__Prompt__.
Reproduce the records below, starting from their first line and going on through the line that contains "pyautogui.click(x=1527, y=259)", with both ends included. Leave the pictures out of your answer.

[Screenshot and document pointing data]
* * * * * * * * *

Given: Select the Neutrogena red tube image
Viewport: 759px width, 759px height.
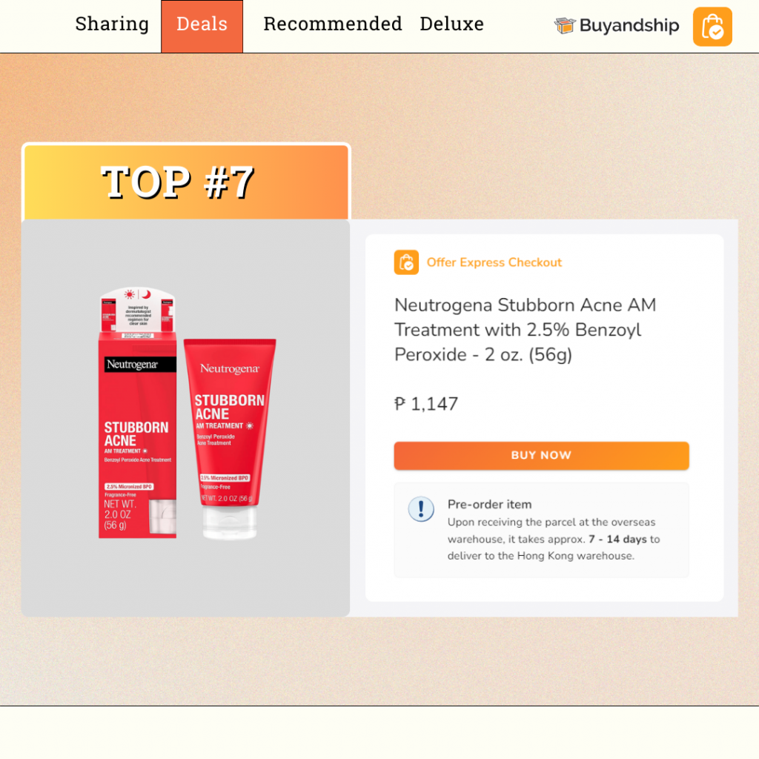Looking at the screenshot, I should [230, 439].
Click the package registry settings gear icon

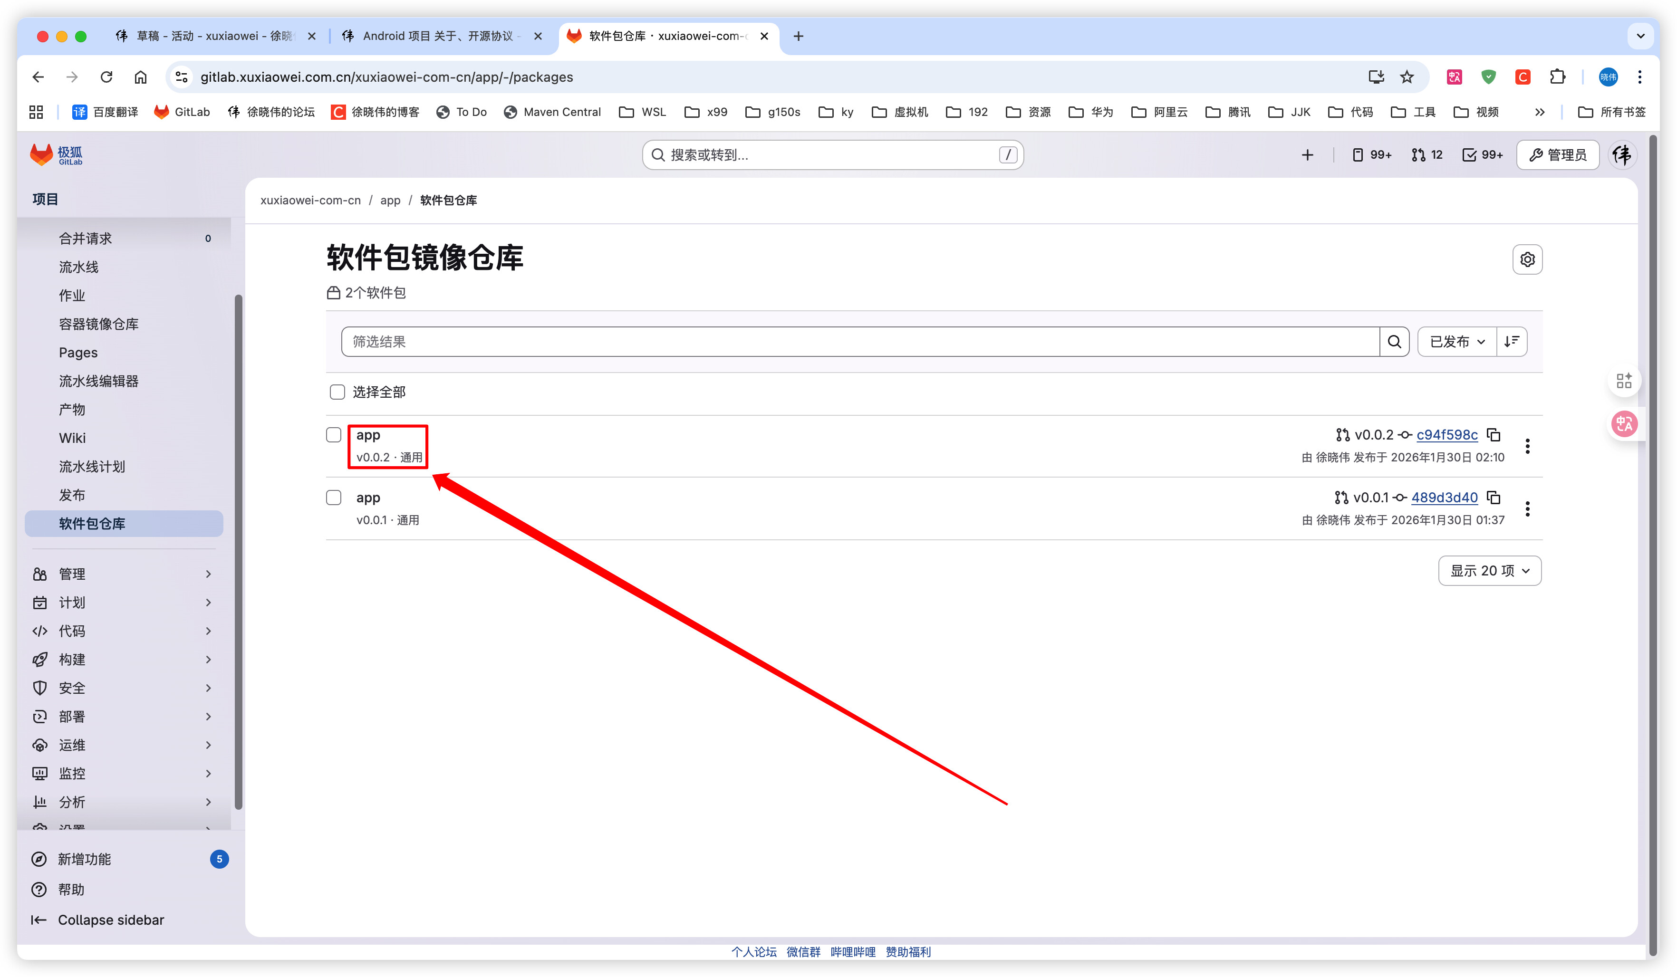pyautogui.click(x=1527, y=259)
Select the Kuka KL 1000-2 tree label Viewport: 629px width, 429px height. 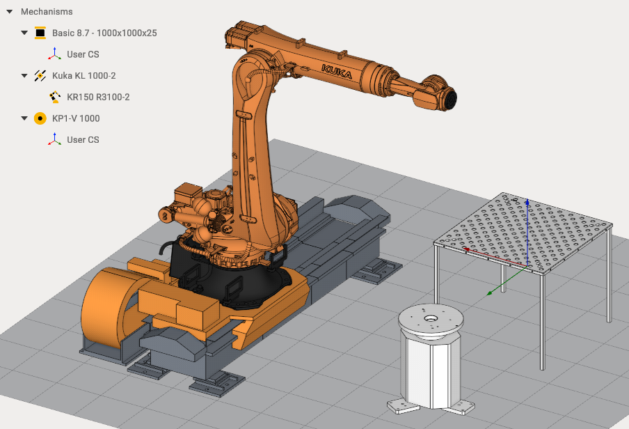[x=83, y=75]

* * * * * * * * *

__Final result__.
Given: Select the Neutrogena red tube image
Viewport: 759px width, 759px height.
Looking at the screenshot, I should [230, 439].
Click the package registry settings gear icon

pyautogui.click(x=1527, y=259)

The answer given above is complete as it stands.